Whilst I will probably only finalise the set for this assignment once I have had feedback from my tutor I have nevertheless in the meantime been giving some thought to how that set might be presented when the time comes for assessment.

For the last assignment of I&P I toyed with the idea of making a form of concertina book. Eventually I rejected the idea as it did not really present the message that I wanted to get across, and my then tutor was a little cautious from a technical point of view, such a thing not necessarily being easy to pull off. Ironically I understand that the assessors were quite keen on the idea! For the present project though I think it would be ideal.

I do have a precedent in mind in the form of Zoe Childerley’s book (2016) which she made at a time that I was helping out at VARC. From her experience I know that it was technically quite a difficult book to produce (the first production run had all of the photos in reverse order!) but the final version works really well, with the sequence of images on one side and a map of the route that Zoe walked on the reverse.

Something like that should work well here, though instead of a hand-drawn map I would propose to make up a strip from an up-to-date OS map. Subject to looking into the practicalities, I doubt whether it would be feasible, practically and financially, to have a book made up professionally. I know that there various companies out there that will make bespoke photo-books but I am not sure about something in quite this physical form. It should though be possible to make a reasonable hand-made example that will at least adequately illustrate the principle.

Childerley, Z, (2016) The Debatable Lands.  High Green: VARC

http://www.zoechilderley.co.uk/the-debatable-lands-book/4593164515

Assignment 2: Alternative Final Set

Having started to think about the strengths and weaknesses of the first final set that I have chosen, as discussed in my last post, and about other ways in which this project might be presented, I have come up with another set.

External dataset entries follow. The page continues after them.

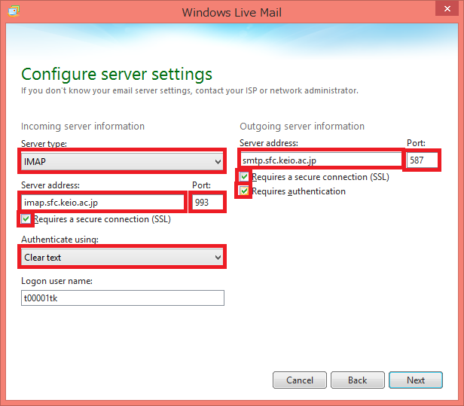The width and height of the screenshot is (464, 406).
Task: Select the incoming port field showing 993
Action: (208, 202)
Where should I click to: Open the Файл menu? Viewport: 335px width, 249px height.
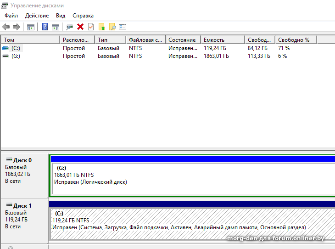click(x=11, y=16)
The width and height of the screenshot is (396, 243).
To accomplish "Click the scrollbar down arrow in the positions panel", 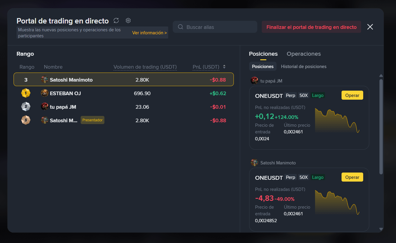I will coord(381,229).
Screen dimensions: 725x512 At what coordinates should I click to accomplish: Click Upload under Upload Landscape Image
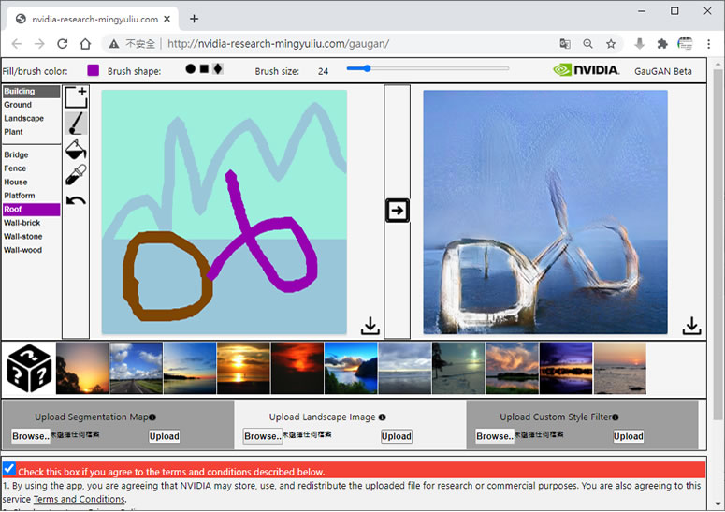(396, 436)
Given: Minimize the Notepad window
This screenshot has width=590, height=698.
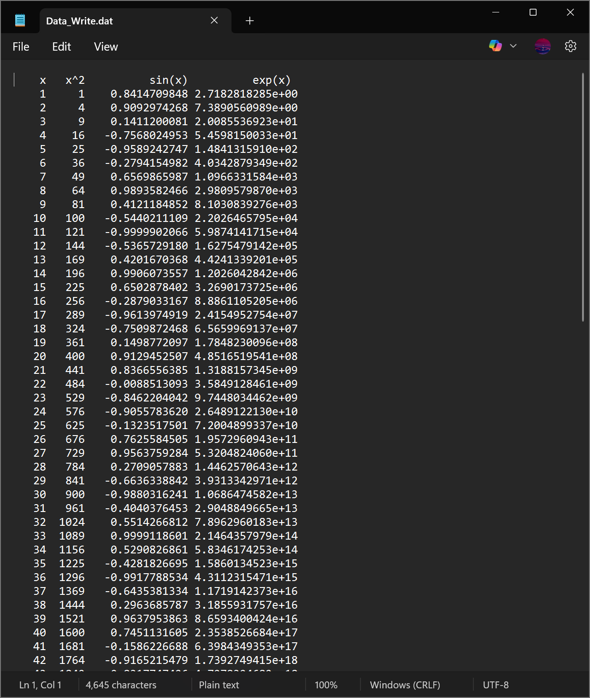Looking at the screenshot, I should pos(496,12).
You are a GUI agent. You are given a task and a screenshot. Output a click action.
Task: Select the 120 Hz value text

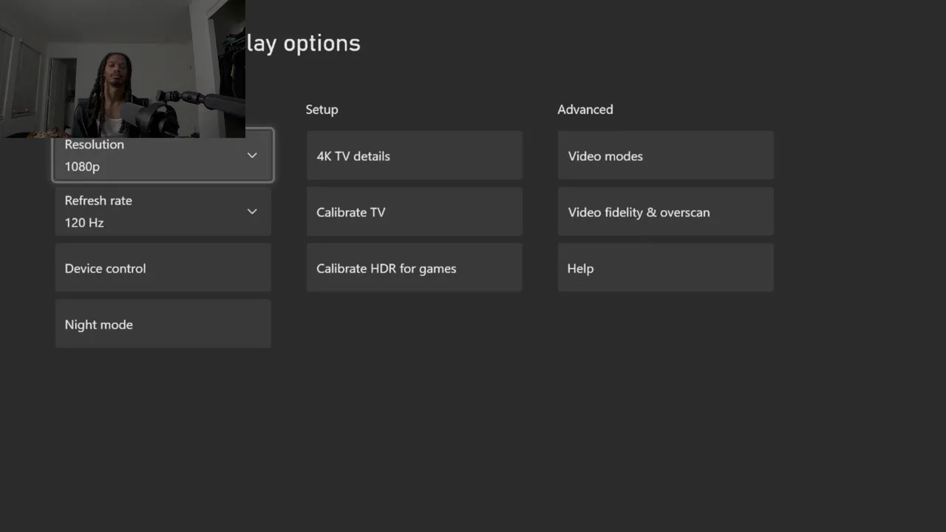84,222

The last set was very much based on the visual experience of being on the train and experiencing the journey through the window, observing the landscape as the train passed through it. For an alternative approach I have put together a more varied set describing the journey itself, from boarding the train to getting off, as a more abstract experience. A number of images have been carried over from the previous set. Some have come from the attempt at a text based set. I have though added a few new ones from the first shoot. Again, I have tried to highlight the contrast between country and town, this time adding a bit more emphasis on the build up of residential areas as the train comes into town. I have also hinted at the presence of other train traffic as one approaches Newcastle: the ante-penultimate image is of another train crossing the King Edward VII bridge into Newcastle.

Whether this is better I am not sure. It is at least more varied from a visual point of view. I can see an almost infinite number of possible combinations of the pictures that I took for this project but this one will do for now and at least I think it works.